Sunday, May 4, 2008

Finding Balance

I'm struggling to find balance. I am still injured, but getting much better.  The more improved I feel and more range of motion I achieve, the greater my desire to push myself gets. I understand that PT is still necessary, but I've gained 75% of my arms range of motion back. 75% isn't 100%, but it's the closest I've felt in five months. 

Patience isn't my strong suit, in fact, I think I come by it honestly, I come from a long line of impatient people. We joke that it is an O'Brien trait. I am torn between wanting my life back and fearing re-injury. I know re-injury isn't likely, but it's amazing how much more you can fear something happening to you after it has already happened once. I went down my front stairs this afternoon to drop something off at my neighbors house and I had a short panic attack at the bottom stair as I looked away to see who was walking towards me on the sidewalk. Just the simple glancing away of my eyes caused a brief startle response in my body and my heart started to beat very fast. As soon as I made it to the sidewalk for a couple seconds, the reaction went away.

So, I am getting better and feeling better than I have in many months, but I have to find balance and not push too hard. After my Pilates class Saturday morning, I came home, did my arm therapy exercises, did a series of roll-ups (Pilates version of the sit-up) and 30 minutes on my treadmill on a basic program. Today, I can barely move, my abs are on fire, my legs and arms are tired, you name it. Did I over do it yesterday?? Most definitely. Could I have done all those exercises prior to my injury without problem, yes. 

I need to find a way to get back into the shape I was in before my accident without pushing too hard, but not being too easy on myself either. I think my drive/fear can be felt by others. In my Pilates class, Faith (my instructor/friend) said to me "don't be mad at me for taking it easy on you" and I have to believe she said that in part because she can sense my drive and desire to be back to normal. Is this a normal response for people? Maybe so, I don't know. I've never experienced an injury this intense before and part of me fears that I will use it as an excuse to not be active and so I am doing the opposite to the extreme? I don't know. Interesting questions for me to ponder. Prior to my injury, I was doing Pilates three days a week, two equipment classes and one mat and I was also doing 2 aerobics classes. It will probably be a while before I am back to that schedule. I sure hope I don't drive myself insane in the meantime. 

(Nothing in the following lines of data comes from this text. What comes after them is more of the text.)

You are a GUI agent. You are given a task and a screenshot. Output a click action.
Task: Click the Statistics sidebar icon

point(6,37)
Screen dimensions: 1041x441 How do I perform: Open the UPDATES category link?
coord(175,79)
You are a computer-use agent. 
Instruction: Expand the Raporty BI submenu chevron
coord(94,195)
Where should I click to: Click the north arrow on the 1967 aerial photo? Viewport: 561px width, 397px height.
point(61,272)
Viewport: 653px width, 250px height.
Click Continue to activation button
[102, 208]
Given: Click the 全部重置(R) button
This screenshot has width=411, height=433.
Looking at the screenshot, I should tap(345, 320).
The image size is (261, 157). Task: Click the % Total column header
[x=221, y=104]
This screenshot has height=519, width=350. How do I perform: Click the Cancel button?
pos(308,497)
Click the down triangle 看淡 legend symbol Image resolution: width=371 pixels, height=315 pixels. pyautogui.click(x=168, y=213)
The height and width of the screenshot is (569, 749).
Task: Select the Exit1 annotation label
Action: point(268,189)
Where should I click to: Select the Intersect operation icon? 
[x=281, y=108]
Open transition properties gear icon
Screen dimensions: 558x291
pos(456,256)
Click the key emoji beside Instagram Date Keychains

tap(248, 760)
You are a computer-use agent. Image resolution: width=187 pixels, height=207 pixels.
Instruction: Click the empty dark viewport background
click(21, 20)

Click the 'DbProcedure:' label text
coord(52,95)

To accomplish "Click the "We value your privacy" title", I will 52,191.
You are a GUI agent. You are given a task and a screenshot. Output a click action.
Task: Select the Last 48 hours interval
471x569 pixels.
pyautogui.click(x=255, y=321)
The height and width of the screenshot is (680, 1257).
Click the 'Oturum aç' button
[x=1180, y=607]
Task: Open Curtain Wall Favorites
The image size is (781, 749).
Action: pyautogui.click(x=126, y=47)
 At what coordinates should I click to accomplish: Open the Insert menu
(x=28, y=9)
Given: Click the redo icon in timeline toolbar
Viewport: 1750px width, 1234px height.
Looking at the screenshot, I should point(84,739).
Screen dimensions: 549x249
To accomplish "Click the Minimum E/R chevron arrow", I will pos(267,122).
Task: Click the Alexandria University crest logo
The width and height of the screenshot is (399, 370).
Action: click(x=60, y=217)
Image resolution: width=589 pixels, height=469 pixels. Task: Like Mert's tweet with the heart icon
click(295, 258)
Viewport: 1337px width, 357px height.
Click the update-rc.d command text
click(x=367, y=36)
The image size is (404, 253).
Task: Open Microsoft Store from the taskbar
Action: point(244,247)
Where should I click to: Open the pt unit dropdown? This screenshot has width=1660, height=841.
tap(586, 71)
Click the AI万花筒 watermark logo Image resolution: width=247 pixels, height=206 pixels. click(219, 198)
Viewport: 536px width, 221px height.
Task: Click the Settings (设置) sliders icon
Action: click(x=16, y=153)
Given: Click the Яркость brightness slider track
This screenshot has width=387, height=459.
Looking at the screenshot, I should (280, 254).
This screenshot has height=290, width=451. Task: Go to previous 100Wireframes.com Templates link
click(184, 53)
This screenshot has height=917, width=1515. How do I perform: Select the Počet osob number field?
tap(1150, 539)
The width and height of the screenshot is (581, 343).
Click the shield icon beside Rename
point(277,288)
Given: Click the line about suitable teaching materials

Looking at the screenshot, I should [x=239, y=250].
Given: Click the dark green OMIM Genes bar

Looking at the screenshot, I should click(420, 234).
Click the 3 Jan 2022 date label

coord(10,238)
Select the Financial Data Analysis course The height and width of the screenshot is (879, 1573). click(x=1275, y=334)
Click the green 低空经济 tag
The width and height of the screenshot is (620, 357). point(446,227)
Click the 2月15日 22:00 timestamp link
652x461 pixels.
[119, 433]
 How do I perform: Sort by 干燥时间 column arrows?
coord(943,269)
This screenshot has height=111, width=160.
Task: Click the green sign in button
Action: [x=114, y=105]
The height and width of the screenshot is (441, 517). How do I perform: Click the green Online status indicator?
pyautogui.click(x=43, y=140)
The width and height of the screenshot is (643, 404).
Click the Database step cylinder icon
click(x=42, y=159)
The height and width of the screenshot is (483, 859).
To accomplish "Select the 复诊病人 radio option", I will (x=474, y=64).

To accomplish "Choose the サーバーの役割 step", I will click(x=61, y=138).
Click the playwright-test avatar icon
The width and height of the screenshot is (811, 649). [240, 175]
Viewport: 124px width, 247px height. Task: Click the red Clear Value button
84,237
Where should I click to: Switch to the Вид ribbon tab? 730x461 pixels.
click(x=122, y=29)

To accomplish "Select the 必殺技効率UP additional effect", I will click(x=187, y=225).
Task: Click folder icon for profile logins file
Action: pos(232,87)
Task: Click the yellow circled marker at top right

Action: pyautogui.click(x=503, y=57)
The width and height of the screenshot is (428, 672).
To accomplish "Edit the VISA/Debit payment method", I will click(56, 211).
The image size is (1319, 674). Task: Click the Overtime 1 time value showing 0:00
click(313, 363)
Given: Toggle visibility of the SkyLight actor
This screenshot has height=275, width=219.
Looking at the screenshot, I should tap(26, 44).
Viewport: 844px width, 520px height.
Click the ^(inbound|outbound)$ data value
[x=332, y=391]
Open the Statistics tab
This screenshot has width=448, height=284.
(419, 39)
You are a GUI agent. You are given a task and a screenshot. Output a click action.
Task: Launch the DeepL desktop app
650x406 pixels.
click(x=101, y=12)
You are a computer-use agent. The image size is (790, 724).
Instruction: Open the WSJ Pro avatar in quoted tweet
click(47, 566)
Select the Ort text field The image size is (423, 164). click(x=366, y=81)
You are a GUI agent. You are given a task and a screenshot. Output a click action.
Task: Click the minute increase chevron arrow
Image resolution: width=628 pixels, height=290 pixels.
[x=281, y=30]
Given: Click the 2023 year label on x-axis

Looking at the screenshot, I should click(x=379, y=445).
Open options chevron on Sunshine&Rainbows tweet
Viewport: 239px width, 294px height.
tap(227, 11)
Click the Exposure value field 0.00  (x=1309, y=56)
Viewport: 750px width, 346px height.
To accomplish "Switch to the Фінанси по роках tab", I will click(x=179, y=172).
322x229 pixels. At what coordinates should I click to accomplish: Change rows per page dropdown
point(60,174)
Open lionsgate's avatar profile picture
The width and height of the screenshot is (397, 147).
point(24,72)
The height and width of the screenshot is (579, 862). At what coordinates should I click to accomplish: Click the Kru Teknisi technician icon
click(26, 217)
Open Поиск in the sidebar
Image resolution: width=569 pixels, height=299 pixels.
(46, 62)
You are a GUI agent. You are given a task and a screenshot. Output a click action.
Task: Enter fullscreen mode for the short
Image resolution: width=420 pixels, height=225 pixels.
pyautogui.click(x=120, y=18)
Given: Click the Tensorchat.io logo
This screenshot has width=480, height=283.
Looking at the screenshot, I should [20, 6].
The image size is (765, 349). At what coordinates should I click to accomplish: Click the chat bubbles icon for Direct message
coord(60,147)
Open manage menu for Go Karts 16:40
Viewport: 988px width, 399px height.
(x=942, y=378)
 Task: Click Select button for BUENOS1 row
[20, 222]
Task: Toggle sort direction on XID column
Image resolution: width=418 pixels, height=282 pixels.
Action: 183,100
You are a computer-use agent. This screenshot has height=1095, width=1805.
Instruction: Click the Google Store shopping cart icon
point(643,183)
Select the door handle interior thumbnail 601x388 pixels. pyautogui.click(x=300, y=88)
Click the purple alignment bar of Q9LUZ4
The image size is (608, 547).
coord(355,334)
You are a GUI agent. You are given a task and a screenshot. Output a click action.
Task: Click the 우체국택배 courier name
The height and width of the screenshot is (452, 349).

I need to find what people call a "happy medium" which isn't a place I enjoy. I can be an all or nothing kind of gal with certain subjects, that's for sure.  At least I have given up the fear of what my injury and my decision to eat like I wanted to while recuperating has done to my body and finally got on the scale. I was convinced that I had gained gobs and gobs of weight, when in fact, I am 5-10 pounds from where I remember being before I fell. That turned out to be a good thing to do because my brain quieted down and stopped feeding me false information. Does one ever get over the fear of gaining weight, especially when that is an issue you've been dealing with for most of your life? I should probably read "A New Earth" again, because when it comes to weight, my ego has all kinds of crazy messages it constantly feeds me. (Yes, the pun was intentional)

So, I need to get back into shape, but be gentle with myself at the same time.  I need to protect my arm and it's healing process, but still push myself to get where I want to be physically. I need to find that balance!!